▶ [Assigned task]:
Copy out the records that follow, leaving every character as it is.
Source data section start
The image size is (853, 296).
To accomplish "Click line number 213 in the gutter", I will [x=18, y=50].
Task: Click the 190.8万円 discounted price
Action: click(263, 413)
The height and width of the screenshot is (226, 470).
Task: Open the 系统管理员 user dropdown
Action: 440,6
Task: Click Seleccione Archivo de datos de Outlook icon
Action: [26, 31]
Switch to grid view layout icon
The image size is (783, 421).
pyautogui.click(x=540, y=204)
Source data section end
▶ [Written response]:
The image size is (853, 296).
To accomplish "Click line number 213 in the gutter", I will [x=18, y=50].
Task: Click the 190.8万円 discounted price
Action: click(263, 413)
The height and width of the screenshot is (226, 470).
Task: Open the 系统管理员 user dropdown
Action: 440,6
Task: Click Seleccione Archivo de datos de Outlook icon
Action: [26, 31]
Switch to grid view layout icon
The image size is (783, 421).
pyautogui.click(x=540, y=204)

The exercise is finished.